Rows of pointing data:
━━━━━━━━━━━━━━━━
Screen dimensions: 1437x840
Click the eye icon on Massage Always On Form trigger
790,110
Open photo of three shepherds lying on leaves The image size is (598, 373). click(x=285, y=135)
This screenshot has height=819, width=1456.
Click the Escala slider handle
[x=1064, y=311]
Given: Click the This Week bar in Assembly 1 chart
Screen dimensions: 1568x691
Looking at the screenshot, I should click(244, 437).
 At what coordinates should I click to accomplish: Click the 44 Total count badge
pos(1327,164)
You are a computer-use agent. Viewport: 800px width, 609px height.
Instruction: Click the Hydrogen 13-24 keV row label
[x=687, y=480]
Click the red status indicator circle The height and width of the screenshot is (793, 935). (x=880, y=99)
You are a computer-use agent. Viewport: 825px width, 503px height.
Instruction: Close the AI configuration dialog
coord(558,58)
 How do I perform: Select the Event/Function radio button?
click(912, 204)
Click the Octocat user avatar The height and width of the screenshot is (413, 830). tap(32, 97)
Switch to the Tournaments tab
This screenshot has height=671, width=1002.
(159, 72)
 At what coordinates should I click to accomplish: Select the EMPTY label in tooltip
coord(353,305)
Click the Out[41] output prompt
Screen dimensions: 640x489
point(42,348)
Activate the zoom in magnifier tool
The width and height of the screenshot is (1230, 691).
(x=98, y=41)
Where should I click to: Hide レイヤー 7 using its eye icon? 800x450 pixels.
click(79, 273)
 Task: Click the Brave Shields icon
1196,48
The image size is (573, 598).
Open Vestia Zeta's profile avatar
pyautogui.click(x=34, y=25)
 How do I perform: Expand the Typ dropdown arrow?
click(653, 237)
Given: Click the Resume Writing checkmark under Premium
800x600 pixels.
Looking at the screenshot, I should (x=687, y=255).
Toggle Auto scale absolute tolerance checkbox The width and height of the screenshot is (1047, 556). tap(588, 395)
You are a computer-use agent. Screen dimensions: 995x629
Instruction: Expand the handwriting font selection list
━━━━━━━━━━━━━━━━
What you will do: Copy out every line in the records above that contains the word "Expand". Only count matches with the same capital and lowercase letters.

Response to this task:
 How do I perform: Expand the Typ dropdown arrow?
Instruction: Expand the handwriting font selection list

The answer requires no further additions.